Algunos dinosáuricos, como Francis Fukuyama, el fantasioso escritor norteamericano, han querido denegar la historia. Otros, en su perfidia, prohibir la circulación del libro de la gesta. Villarrica fue destrozada a sangre y fuego después de ciento ochenta días de asedio e históricas batallas entre unos campesinos harapientos y armados de arcabuces, piedras, palos y caucheras, el poderoso ejército de Colombia y un acervo de paramilitares (pájaros) enviado por un dictador ultramontano para expulsar el insurrecto coronel garciamarquiano Aureliano Buendía y su descendencia, atrincherado esta vez en los cafetales del Sagrado Paraíso de los Cuindes.

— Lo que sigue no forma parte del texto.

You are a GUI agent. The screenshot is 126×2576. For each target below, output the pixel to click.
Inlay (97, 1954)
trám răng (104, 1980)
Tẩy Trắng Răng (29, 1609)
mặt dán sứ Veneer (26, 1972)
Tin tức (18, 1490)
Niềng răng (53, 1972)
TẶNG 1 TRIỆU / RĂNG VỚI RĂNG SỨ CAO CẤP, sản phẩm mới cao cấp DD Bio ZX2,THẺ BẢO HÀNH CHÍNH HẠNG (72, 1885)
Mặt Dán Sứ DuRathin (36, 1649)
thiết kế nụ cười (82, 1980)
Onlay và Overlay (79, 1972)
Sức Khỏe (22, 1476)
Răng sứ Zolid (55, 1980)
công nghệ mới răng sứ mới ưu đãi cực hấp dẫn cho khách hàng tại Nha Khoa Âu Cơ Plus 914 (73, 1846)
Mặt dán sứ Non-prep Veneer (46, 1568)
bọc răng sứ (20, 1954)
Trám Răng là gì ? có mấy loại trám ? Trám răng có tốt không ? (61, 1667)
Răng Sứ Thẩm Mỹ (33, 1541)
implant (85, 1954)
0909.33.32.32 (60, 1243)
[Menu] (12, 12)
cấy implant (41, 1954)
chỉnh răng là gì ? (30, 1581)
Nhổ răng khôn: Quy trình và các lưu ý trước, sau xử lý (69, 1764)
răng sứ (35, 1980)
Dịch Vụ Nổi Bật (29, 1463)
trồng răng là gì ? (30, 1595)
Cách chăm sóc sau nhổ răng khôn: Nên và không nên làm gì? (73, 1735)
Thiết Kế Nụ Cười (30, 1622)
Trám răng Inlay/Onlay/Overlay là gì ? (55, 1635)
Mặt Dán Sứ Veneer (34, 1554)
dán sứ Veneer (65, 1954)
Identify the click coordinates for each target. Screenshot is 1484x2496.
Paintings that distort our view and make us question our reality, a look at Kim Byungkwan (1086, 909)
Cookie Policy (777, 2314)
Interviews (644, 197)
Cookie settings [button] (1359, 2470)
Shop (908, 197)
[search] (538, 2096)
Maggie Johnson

Los “vencedores", generales, gringos, godos, iglesia y élites hacendatarias, festejaron la derrota campesina en 1957 y se atrevieron a firmar en forma un vergonzante manifiesto sin presencia de los héroes campesinos expulsados de su territorio. Habían salvado la patria y la cosecha y expulsado a los comunistas y la chusma liberal gaitanista que según ellos éramos todos los campesinos empobrecidos de Villarrica. ¡Qué insensatez! No hubo tregua para el despojo. En los años que siguieron la tierra se convirtió en un vergonzante “pajareo” de los nuevos adalides para apropiarse de las parcelas abandonadas en los caminos de la muerte. Cientos de cruces de madera fueron arrancadas de las orillas de cafetales, enramadas y montañas y nunca más supimos del nombre de los inocentes y los héroes.